# PASSAGE SHOWN
+ + + +
May/June 2020Vol. XXXII No. 5
Editorial

Challenging Systemic Racism at MIT

Sally Haslanger, Jonathan Alan King, Helen Elaine Lee, Nasser Rabbat, Warren Seering

Following the killing of George Floyd by a white policeman on May 25, protests erupted across the nation against the grotesque wrongs of anti-black racism and its long, tenacious hold on the American social structure. In this hopeful moment fraught with possibilities, it is only right that MIT aims for greater self-reflection. However, self-reflection is not enough. Deliberate and sustained action is required, not some day, not tomorrow, but now.

MIT’s long history of inaction on the issue of racism is well documented. There is a pattern.

This pattern is itself a performance of systematic injustice and is insulting both to those who have been wronged and those who have devoted their efforts to bring about change. It is an embarrassment to the Institute.

No wonder that we, along with the Black members of the MIT community and their supporters, are outraged. Their frustration is palpable. For some of their and other reflections see the special section in this issue beginning with Helen Elaine Lee’s “Heartsick. Anguished. Enraged.” and continuing consecutively. Included are “Voices from the MIT Community Vigil,” and some MIT departmental responses. We also recommend visiting the Support Black Lives at MIT website.

It is important to recognize that MIT’s history is part of a larger systemic web of racial injustice that pervades the academy. And although it should not take a mass public outcry for people to educate themselves about the inequities that have been happening around them all along, it is illuminating to read the posts made under #BlackintheIvory.

On this platform, Black people are raising their voices about the racism they have experienced and continue to deal with in academia. Once you read about these traumatic experiences, it is impossible to see racism in the abstract or as a distant phenomenon that does not affect you.

Nobody is more dangerous than he who imagines himself pure in heart; for his purity, by definition, is unassailable.

James Baldwin, Nobody Knows My Name

Recommendations for change fall into three categories: transparency, structural change, and accountability. Demands for transparency and accountability are familiar enough, especially given challenges to the Administration’s (in)actions over the past year. We will return to them in our recommendations. But let us first take a moment to clarify the demand for structural change.
+ + + +
[Data drawn from a collection]
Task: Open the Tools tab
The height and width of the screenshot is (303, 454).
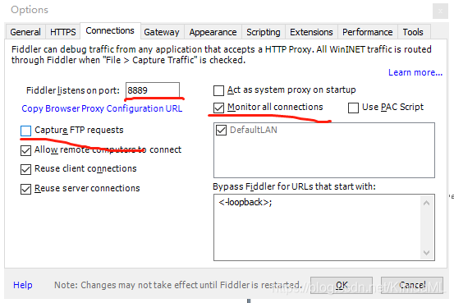Action: 413,32
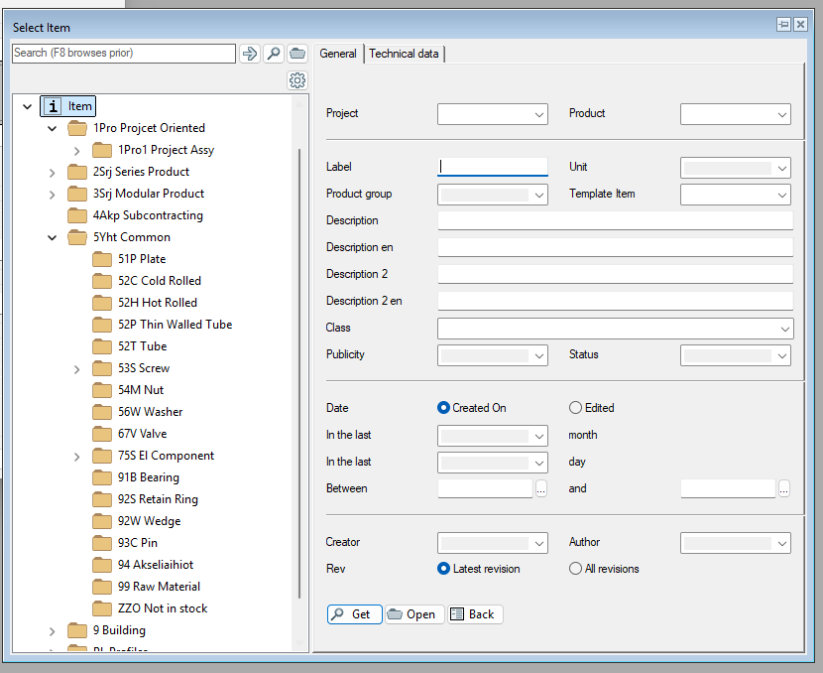Click the search arrow button beside search field
Screen dimensions: 823x673
click(x=250, y=54)
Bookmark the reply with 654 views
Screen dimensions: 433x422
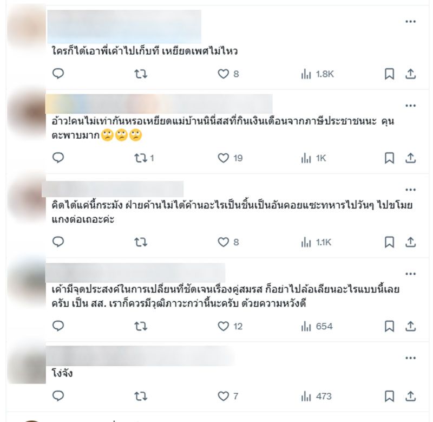point(389,326)
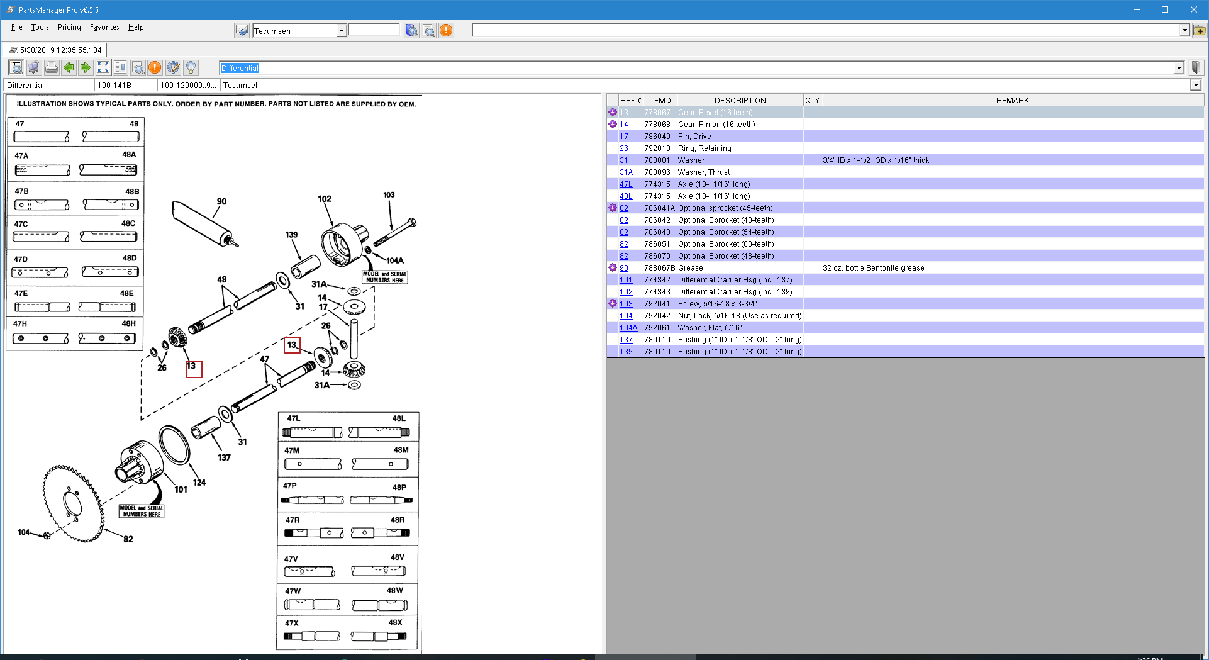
+ + + +
# TO-DO LIST
a – Can you rewrite the editorial on racism at MIT from "It is important" to "made under #BlackintheIvory.", changing "academy" to "university"?
b – Could you arrange the entries from the line with "Bookmark the reply with 654 views" through the end of the entries as a two-column CSV with the columns request and answer? Put each entry's text and its answer in quoted fields, turn line breaks into spaces, and leave out the pictures.
The editorial and the entries come from separate sources.

# ANSWERS FOR THE EXERCISE
a –
It is important to recognize that MIT’s history is part of a larger systemic web of racial injustice that pervades the university. And although it should not take a mass public outcry for people to educate themselves about the inequities that have been happening around them all along, it is illuminating to read the posts made under #BlackintheIvory.

b –
request,answer
"Bookmark the reply with 654 views Screen dimensions: 433x422","point(389,326)"